# Exercise objective:
Exactly how many lines in this data contain the word "Share"? Only the number should be given.

(Beginning of Data for this exercise)

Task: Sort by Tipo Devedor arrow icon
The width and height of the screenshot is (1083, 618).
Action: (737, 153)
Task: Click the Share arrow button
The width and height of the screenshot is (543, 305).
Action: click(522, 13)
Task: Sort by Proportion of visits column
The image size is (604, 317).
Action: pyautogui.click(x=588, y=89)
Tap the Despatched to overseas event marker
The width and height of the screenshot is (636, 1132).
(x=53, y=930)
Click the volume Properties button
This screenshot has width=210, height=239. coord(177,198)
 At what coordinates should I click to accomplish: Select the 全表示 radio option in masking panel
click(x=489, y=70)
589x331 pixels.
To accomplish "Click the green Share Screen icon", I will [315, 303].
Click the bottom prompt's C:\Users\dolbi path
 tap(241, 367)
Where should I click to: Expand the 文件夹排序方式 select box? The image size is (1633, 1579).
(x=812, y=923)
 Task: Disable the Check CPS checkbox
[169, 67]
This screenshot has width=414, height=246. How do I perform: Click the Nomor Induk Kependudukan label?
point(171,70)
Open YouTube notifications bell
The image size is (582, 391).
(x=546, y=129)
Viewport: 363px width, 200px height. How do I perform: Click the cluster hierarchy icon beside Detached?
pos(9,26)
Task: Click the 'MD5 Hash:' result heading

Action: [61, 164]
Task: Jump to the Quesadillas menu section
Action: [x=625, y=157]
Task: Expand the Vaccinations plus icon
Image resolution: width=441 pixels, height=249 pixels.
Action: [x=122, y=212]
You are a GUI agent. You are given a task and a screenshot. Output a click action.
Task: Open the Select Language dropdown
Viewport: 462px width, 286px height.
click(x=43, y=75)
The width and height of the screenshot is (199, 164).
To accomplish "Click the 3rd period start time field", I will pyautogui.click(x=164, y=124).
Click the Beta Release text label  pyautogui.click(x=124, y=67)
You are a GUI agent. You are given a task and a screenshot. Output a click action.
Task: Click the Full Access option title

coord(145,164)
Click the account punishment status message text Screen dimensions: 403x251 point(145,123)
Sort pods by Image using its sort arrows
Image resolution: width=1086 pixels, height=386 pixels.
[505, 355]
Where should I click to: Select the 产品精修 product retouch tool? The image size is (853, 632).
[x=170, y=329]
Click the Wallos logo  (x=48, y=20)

(End of Data for this exercise)

# Exercise solution:
2